Referência Bibliográfica
AMATUZZI, M.M. 1999 “Desenvolvimento psicológico e desenvolvimento religioso”. In: MASSINI, M.; MAHFAUND, M. (org.). Diante do mistério: psicologia e senso religioso. São Paulo: Edições Loyola, 123-140.
CHAUÍ, MARILENA. HEIDEGGER, vida e obra. In: Prefácio. Os Pensadores. São Paulo: Nova Cultural, 1996.
FREUD, S. (1920), "Além do princípio do prazer” In: FREUD. S. Obras completas de S. Freud. Rio de Janeiro: Imago, 1996, v. XVIII.
FREUD, S. (1996). Obras completas de S. Freud. Rio de Janeiro: Imago. (1914). "Recordar, repetir e elaborar ", v. XII
FREUD, A. O ego e os mecanismos de defesa. Rio de Janeiro: Biblioteca Universal
Popular, 1968
GOMES, A.M.A. 2006 “As Representações Sociais do Corpo e da Sexualidade no Protestantismo Brasileiro”. Revista de Estudos da Religião, São Paulo, Nº 1: 1-38.
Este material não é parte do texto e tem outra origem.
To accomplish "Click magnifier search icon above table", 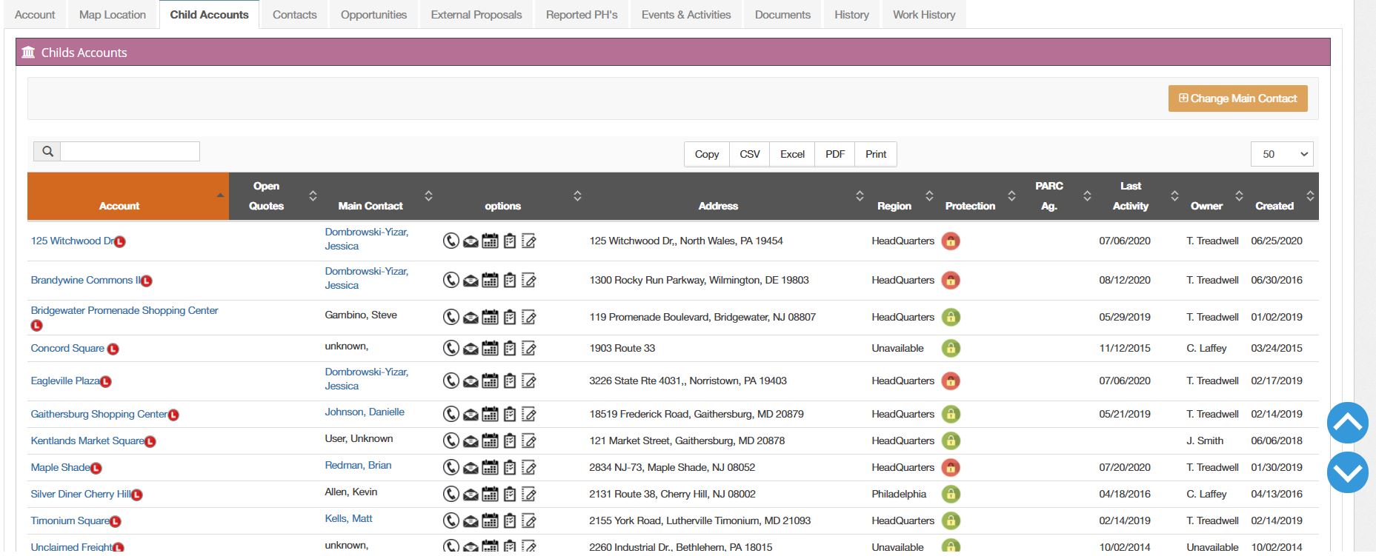I will (x=47, y=152).
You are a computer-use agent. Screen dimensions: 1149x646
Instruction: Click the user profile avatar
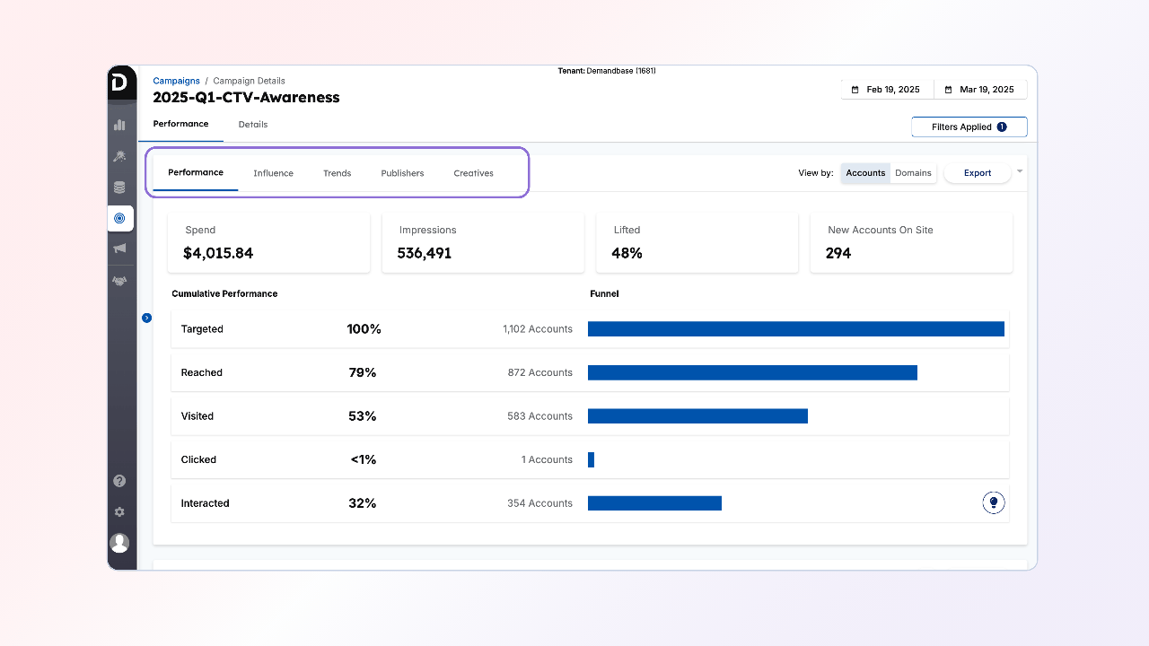(119, 543)
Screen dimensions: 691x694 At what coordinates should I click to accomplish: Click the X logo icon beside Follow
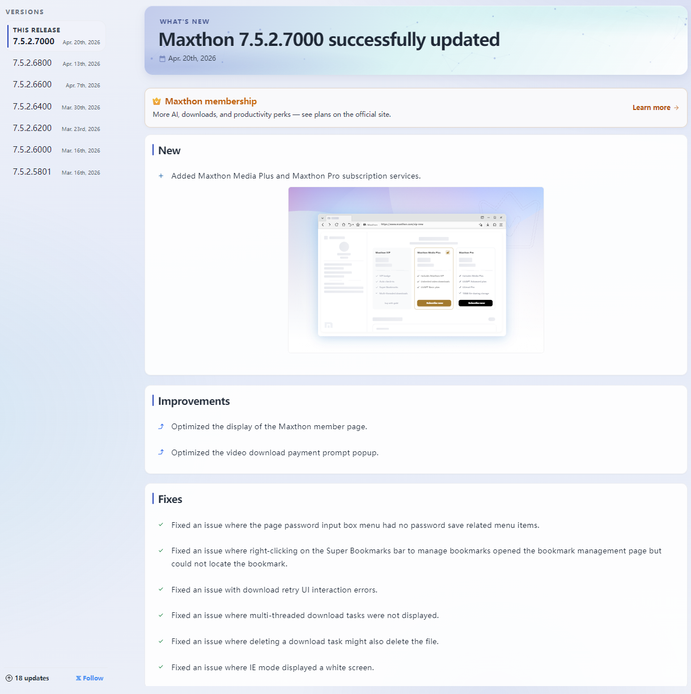coord(79,678)
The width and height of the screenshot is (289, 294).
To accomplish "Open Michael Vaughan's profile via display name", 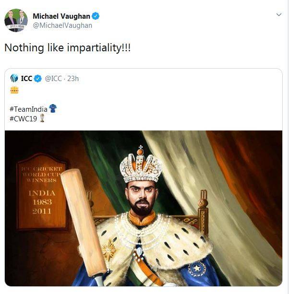I will pos(61,16).

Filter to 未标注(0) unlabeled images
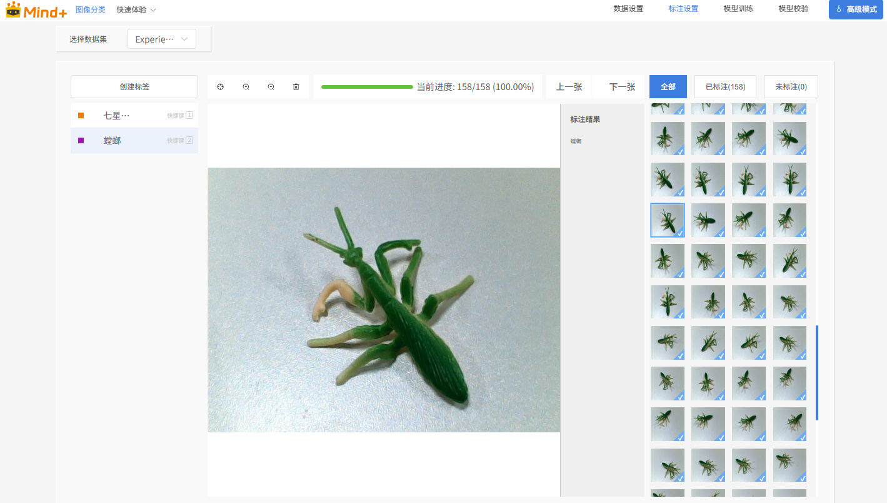(791, 87)
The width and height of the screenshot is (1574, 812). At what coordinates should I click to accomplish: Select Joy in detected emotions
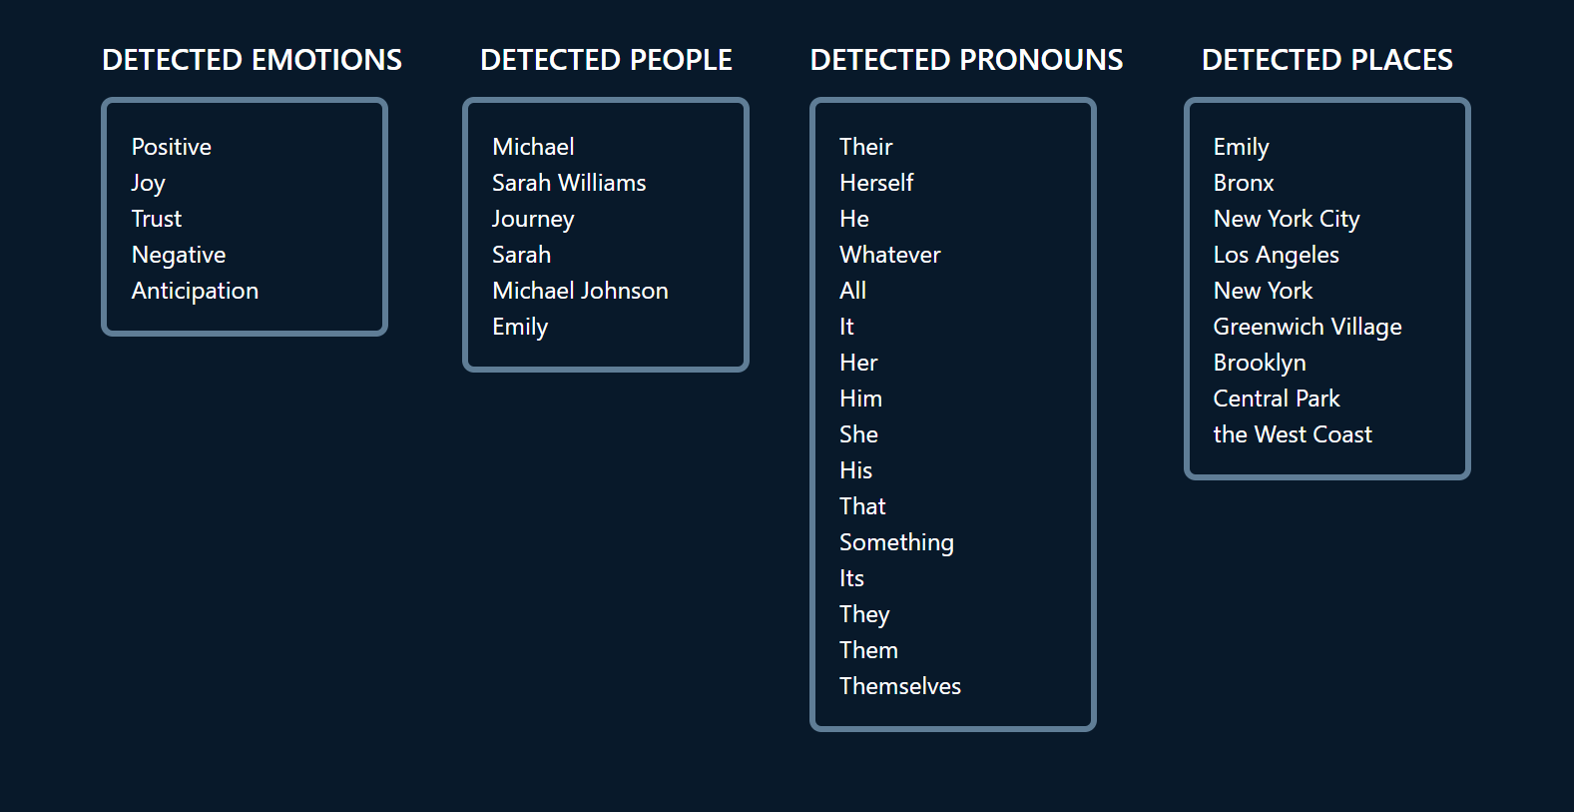pos(149,183)
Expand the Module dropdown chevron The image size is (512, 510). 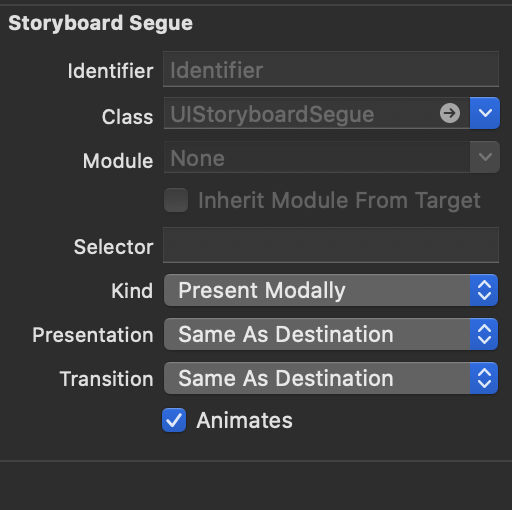(485, 157)
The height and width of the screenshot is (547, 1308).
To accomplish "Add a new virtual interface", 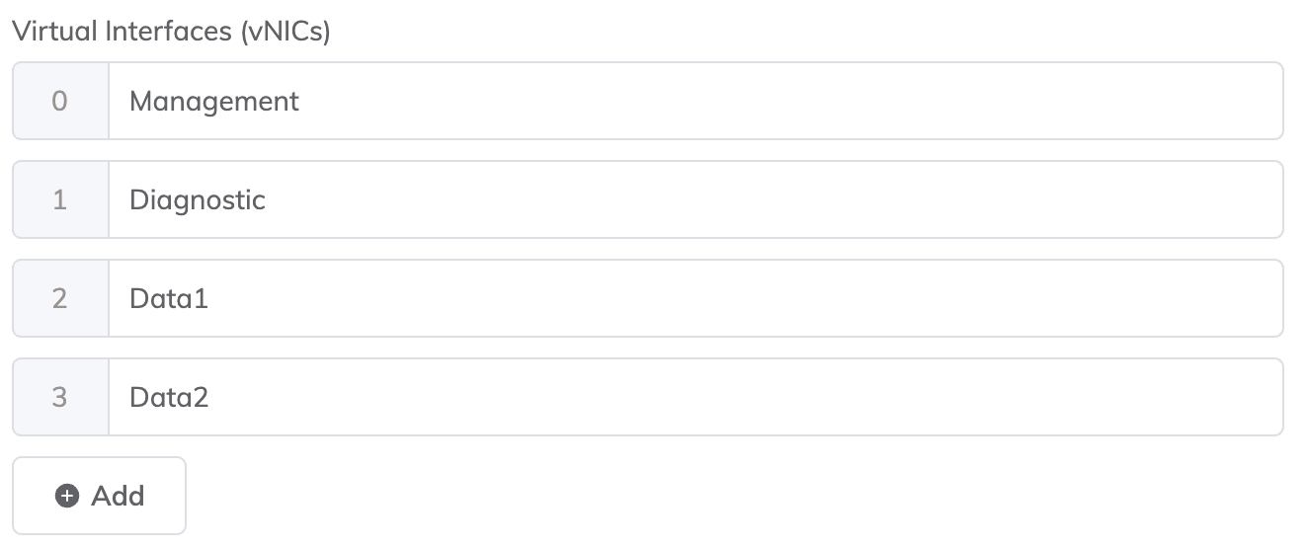I will point(99,496).
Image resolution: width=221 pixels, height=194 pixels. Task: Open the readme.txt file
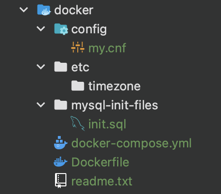[102, 181]
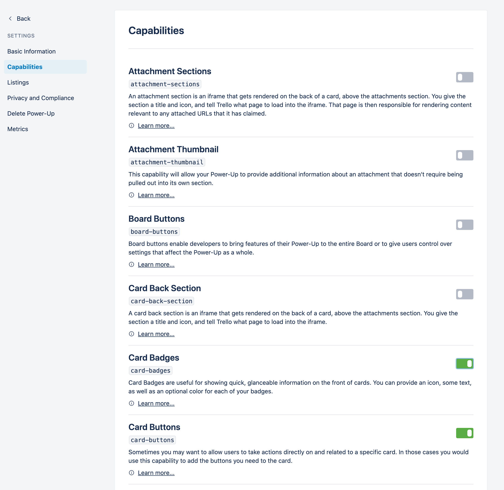Turn on Attachment Thumbnail toggle

(465, 155)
RIBEIRO, Jorge Ponciano. Religião e Psicologia. In: HOLANDA, Adriano (org). Psicologia, religiosidade e fenomenologia. [s.ed.] São Paulo: alínea, 2004. Cap. 1, p. 11-36.
SOCCI, V. 2006 “Religiosidade e o Adulto Idoso”. In: WITTER, G.P. (org). Envelhecimento: referenciais teóricos e pesquisas. Campinas: Editora Alínea, 87-102.